In some states, registered domestic partners can obtain certain benefits, but the laws typically provide little or no assistance when it comes to federal estate and gift tax rules. This is particularly true in California where starting in 2007 the State will treat registered domestic partners in the same manner as married couples. However, because they are not recognized as “married” under federal law there are major conformity issues to be dealt with related to estate and gift taxes which are yet to be fully understood by anyone.

In particular, federal tax law defines “marriage” as a legal union between one man and one woman as husband and wife, and the word “spouse” refers only to a person of the opposite sex who is a husband or a wife. Consequently, registered domestic partners are not “spouses” for federal tax purposes and cannot file a joint return. They also cannot utilize certain advantages afforded to spouses by the Internal Revenue Code and are in fact treated under federal tax law as single individuals.

Using Trusts

A trust is one of the most effective and flexible tools available for passing your wealth to your loved ones. And in the case of one type of trust—the grantor retained income trust (GRIT)—unmarried couples actually have an advantage over married couples.

In the late 1980s, lawmakers were concerned about potential abuses of GRITS and other estate planning vehicles. So Congress eliminated their tax benefits when used to transfer assets to family members as discussed above for direct joint purchase of assets. But a GRIT remains a powerful tool for transferring property to nonfamily members.

To take advantage of a GRIT, transfer real estate, investments or other assets to an irrevocable trust. You retain the right to receive the trust’s income during its term, after which the assets are transferred to your partner or other nonfamily beneficiaries. You also reserve a “contingent reversionary interest,” which means that the assets will be pulled back into your estate if you die before the end of the trust term. For this strategy to work, you must outlive the trust term.

Transferring Wealth

When you create a GRIT, you make a taxable gift to your beneficiary, but by retaining income and reversionary interests in the trust, you can minimize its value for gift tax purposes. The gift tax value is the initial value of the trust assets minus the value of your retained interests. And because the value of those interests is discounted to present value using a conservative applicable federal rate (AFR), a GRIT may allow you to transfer substantial amounts of wealth at a minimal tax cost.
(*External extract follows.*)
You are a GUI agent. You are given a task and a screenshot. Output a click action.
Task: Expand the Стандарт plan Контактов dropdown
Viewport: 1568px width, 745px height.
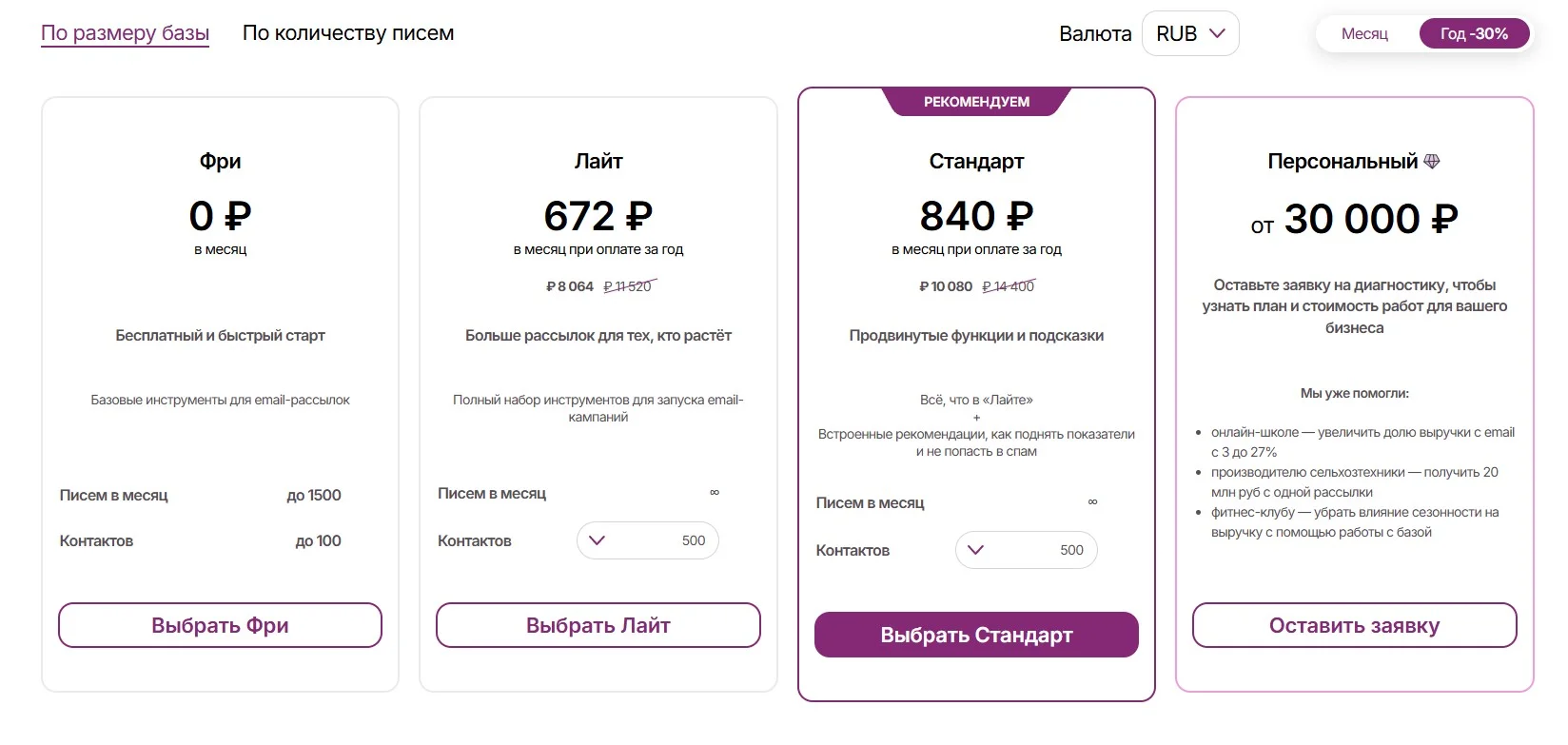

For example, Stanley, age 50, transfers real estate worth $1 million to a 20-year GRIT for the benefit of his partner, Stella. At the time of the transfer, the AFR is 5%, which means that the trust is assumed to earn $50,000 per year, regardless of whether it actually produces any income.

Using IRS tables, the present value of Stanley’s retained income interest is about $579,000 and the present value of his contingent reversionary interest is approximately $129,000. So the GRIT’s value for gift tax purposes is roughly $292,000 ($1 million – $579,000 – $129,000).

Suppose that, at the end of the trust term, the property has appreciated in value to $3 million. Assuming that Stanley survives the term, Stella will receive $3 million in wealth at a gift tax value of only $292,000.

Health Care Issues

Aside from tax, gift and estate issues, in the area of health, spouses generally can make health care decisions for each other without a medical directive or health care power of attorney, though it’s still a good idea to have one to make your wishes clear.

However, an unmarried person without such documentation typically has no right to participate in the health care of a partner who becomes incapacitated because of an injury or illness. In most states, an unmarried life partner has the same legal status as a complete stranger.

Unmarried couples should also have a durable power of attorney, which allows one partner to manage the other’s assets in the event he or she becomes incapacitated due to an injury or illness.

Overcoming the Obstacles

When it comes to estate planning, unmarried couples have some disadvantages over married couples. But by planning carefully and taking advantage of GRITs and other tools, they can overcome the obstacles and ensure that their wishes are carried out—and in a tax-efficient manner.